Incendi in Australia, ecco come sono collegati ai cambiamenti climatici

Incendi in Australia, ecco come sono collegati ai cambiamenti climatici
di  greenpeace - Tutti gli articoli

TOPSHOT – A kangaroo jumps in a field amidst smoke from a bushfire in Snowy Valley on the outskirts of Cooma on January 4, 2020. Photo by SAEED KHAN/AFP via Getty Images

Da diverse settimane ormai vediamo scorrere in televisione e sul web le immagini impressionanti degli incendi in corso in Australia. Colonne di fumo altissime, fiamme che divampano tra gli alberi e spesso arrivano fino alle case, il cielo di un intenso arancione e corpi carbonizzati degli animali che non sono riusciti a fuggire. Ma proviamo ad affiancare qualche dato alle immagini che vediamo, per capire meglio quello che sta succedendo:

gli incendi hanno devastato finora un’area grande come l’intera Scozia;le vittime accertate sono 25, e tra loro ci sono anche molti vigili del fuoco;Quasi mezzo miliardo di animali, tra mammiferi, rettili, uccelli e altri animali, potrebbero essere stati uccisi a causa roghi;all’inizio della settimana nella capitale Canberra si sono registrati i peggiori livelli al mondo per la qualità dell’aria;l’Australia è il primo paese al mondo per esportazione di carbone e gas (e questo ha a che fare anche con gli incendi).Incendi e cambiamenti climatici

Come si collegano tra loro questi numeri? Gli incendi boschivi in Australia non sono una novità, sono anzi un fenomeno che si ripete ciclicamente. Negli ultimi anni però le stagioni degli incendi iniziano prima, durano molto più a lungo e sono più estreme e difficili da prevedere. I cambiamenti climatici, infatti, influenzano sostanzialmente tutti gli eventi meteorologici estremi, incendi compresi. La parte meridionale dell’Australia è stata colpita da una forte siccità da gennaio ad agosto del 2019, con gran parte del Nuovo Galles del Sud che ha subito una delle peggiori siccità mai registrate. Il tutto si è combinato con un inverno dalle temperature elevate, e con incuria, disattenzione o dolo. Il risultato sono gli incendi di cui oggi tutti sentiamo parlare.

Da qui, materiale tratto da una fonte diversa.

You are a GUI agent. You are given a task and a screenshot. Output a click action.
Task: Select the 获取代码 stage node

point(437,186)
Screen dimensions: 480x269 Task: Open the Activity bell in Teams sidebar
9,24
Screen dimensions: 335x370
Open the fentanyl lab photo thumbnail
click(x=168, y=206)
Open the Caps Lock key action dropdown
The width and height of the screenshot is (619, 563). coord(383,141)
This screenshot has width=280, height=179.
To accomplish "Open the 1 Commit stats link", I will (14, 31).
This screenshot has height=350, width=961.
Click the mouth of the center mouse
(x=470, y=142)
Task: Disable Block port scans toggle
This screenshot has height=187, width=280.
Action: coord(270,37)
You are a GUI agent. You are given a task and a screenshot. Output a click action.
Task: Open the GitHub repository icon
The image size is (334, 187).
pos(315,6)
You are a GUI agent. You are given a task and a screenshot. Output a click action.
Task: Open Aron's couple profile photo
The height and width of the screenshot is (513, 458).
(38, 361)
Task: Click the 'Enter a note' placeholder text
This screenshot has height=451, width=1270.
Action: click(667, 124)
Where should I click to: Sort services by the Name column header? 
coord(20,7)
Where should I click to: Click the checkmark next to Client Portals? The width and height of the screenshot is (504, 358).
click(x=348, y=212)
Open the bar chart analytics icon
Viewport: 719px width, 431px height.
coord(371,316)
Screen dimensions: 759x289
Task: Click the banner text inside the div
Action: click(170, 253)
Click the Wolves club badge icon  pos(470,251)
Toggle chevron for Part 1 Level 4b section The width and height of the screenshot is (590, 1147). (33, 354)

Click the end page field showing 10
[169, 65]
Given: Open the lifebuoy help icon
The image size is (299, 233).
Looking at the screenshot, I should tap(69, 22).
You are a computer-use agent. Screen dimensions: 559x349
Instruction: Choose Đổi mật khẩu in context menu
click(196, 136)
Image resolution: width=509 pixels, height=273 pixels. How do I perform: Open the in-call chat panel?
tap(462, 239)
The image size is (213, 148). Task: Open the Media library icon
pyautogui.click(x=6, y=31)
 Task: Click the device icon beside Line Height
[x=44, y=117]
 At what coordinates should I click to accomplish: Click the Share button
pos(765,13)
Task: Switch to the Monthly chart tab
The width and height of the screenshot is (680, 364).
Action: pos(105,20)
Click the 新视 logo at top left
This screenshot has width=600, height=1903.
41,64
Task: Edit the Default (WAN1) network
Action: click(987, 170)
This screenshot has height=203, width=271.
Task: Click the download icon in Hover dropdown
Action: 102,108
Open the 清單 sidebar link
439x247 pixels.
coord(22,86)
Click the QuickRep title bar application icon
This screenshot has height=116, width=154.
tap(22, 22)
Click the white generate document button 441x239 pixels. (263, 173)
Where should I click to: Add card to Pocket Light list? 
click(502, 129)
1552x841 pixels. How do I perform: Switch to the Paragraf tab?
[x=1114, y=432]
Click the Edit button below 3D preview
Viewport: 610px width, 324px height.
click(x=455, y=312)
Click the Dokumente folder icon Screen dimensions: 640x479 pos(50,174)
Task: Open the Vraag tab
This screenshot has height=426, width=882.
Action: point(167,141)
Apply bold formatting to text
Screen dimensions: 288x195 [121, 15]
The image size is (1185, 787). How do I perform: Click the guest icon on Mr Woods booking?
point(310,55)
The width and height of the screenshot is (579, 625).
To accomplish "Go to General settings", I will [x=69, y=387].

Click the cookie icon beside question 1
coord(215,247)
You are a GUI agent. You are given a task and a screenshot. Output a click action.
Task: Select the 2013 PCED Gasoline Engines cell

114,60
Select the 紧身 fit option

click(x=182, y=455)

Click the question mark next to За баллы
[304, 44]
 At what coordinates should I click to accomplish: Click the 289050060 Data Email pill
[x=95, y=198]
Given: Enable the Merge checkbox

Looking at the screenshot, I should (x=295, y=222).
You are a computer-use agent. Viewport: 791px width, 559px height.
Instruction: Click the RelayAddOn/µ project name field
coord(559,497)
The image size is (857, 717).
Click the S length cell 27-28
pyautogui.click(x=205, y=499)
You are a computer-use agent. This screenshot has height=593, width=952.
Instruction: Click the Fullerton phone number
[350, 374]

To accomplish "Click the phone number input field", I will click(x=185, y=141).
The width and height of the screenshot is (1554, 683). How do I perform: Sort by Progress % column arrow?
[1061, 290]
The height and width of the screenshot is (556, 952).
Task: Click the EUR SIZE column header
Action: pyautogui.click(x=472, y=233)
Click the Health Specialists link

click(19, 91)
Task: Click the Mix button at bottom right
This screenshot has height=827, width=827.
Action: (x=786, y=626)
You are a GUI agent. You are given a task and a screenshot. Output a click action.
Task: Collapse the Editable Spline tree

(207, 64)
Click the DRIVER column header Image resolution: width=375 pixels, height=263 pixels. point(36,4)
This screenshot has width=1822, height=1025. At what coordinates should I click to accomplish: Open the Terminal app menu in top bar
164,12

Ma cosa c’entra tutto questo con il carbone e il gas citati sopra? Semplice: i combustibili fossili (appunto carbone, gas e petrolio) sono la prima causa dei cambiamenti climatici, e continuare a estrarli e bruciarli come l’Australia sta facendo può solamente aggravare l’emergenza climatica in corso. 

Mentre parte dell’Australia brucia, un po’ più a nord, in Indonesia, la capitale Giacarta è sommersa di acqua, colpita da violente piogge che hanno già causato 60 vittime. L’anno che abbiamo da poco concluso ha visto un susseguirsi di eventi meteorologici estremi sia in Italia – con l’acqua alta che ha sommerso Venezia, ultima emergenza solo in ordine di tempo – che in continenti come l’Africa, stretta per mesi nella morsa tra alluvioni e siccità. 

È chiaro purtroppo che eventi del genere potranno solo aumentare di frequenza e di intensità se non fermiamo la crisi climatica, con effetti devastanti sulla vita di intere comunità e sulla biodiversità del Pianeta. Allo stesso modo è chiaro chi sono i primi responsabili di questa situazione: le aziende che continuano a far soldi con l’estrazione di combustibili fossili, con la deforestazione e con gli allevamenti intensivi, e quei governi che continuano a non prendere provvedimenti concreti e ambiziosi per fermare queste follie e tutelarci dalle incombenti minacce di un clima che cambia. 

Il premier australiano Scott Morrison ha deliberatamente ignorato gli allarmi degli esperti e delle comunità internazionali circa gli impatti dei cambiamenti climatici sugli incendi australiani. E al contempo si è eretto paladino del carbone e delle fonti fossili, senza prendere impegni significativi per ridurre le emissioni di gas serra australiane, che hanno visto un continuo incremento negli ultimi quattro anni. E nel resto del mondo i governi non fanno molto meglio: l’Italia si appresta a presentare all’Unione europea un “Piano Integrato per l’Energia e il Clima” molto poco ambizioso e sostanzialmente basato sul gas fossile.

Quante altre immagini di incendi devastanti dovremo ancora vedere prima che i nostri governi decidano di cambiare davvero la rotta per salvare “la nostra casa in fiamme”?